Tremendo varapalo da Jesús a los guías del pueblo de su tiempo, y como es Dios, que trasciende el tiempo y el espacio, hasta hoy llega su correctivo. Los disecciona con el bisturí de la Palabra, y hace que luzca por contraste el criterio de la verdad de Dios sobre la vida de la gente sencilla, humilde.
Y aquello no fue populismo.
No puede quedar oculta por miedo o conveniencia alguna la verdad del hombre. ¿Cómo se vería hoy que un predicador llamase a los jefes políticos, a los jefes religiosos, y de otros estamentos que se dicen conocedores y aplicadores de la ley, «hipócritas, mentirosos, torticeros, buscadores de su provecho, engañadores del pueblo sencillo….?». La querella criminal ante sus propios tribunales estaría servida, y si hubiese pena de muerte, recaería de inmediato sobre aquel atrevido que dudase de su inatacable virtud.
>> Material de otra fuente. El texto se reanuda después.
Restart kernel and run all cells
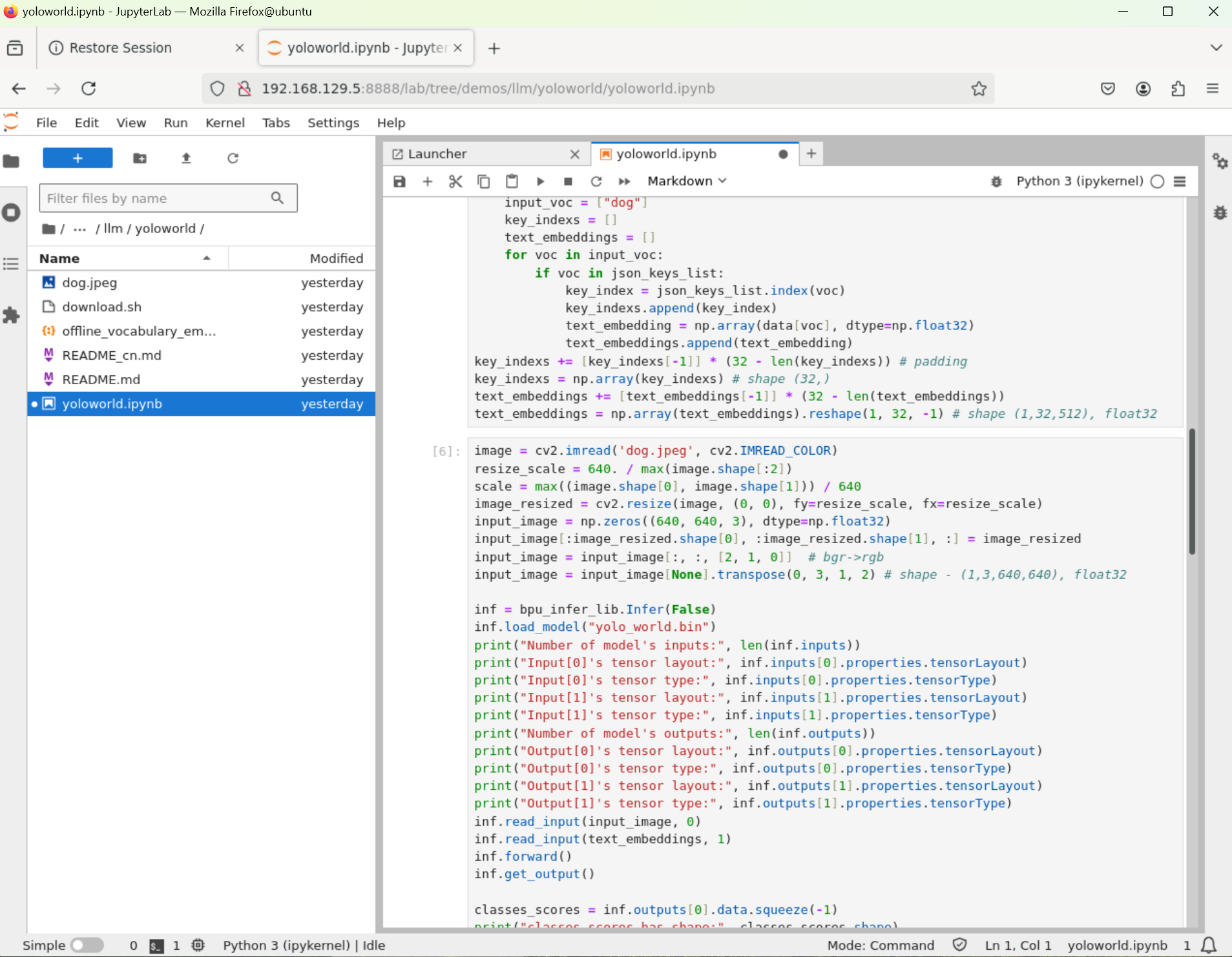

¡Eso le ocurrió a Jesús de Nazaret! Por eso murió en la cruz infamante. Se atrevió a decir todas aquellas lindezas a los poderosos, más todas las que diría sin que Mateo y los otros evangelistas se atreviesen a publicarlas, porque cuando ellos escribieron Jesús era ya el Señor de cielo y tierra para los creyentes. El resultado fue su muerte. En Jn.8,38-50, en aquella terrible discusión con los mismos personajes, Juan se atreve a publicar dos epítetos que no dejarían tranquilos a ningún israelita que se tuviese por hijo de Abraham. Jesús les llama directamente hijos del diablo e hijos de prostitución. Su defensa fue coger piedras para apedrearlo como a la mujer sorprendida en adulterio.
Al examinar mi conciencia sobre mi propia conducta, tengo que reconocer que algún latigazo también me alcanza a mí mismo, a mi conducta y mi pensamiento y juicios, pero me consuela el saber que su castigo cuando lo siento, no es odio, sino de su terapia de misericordia que me lleva al redil del amor. Supongo,–y también eso me consuela– que esa es, o debería ser, la diferencia entre la Iglesia y estructura política y civil. En las dos están los hombres, los mismos hombres, con sus momentos de santidad transparente y de hipocresía oscura. !Dios nos coja confesados! que diría mi padre.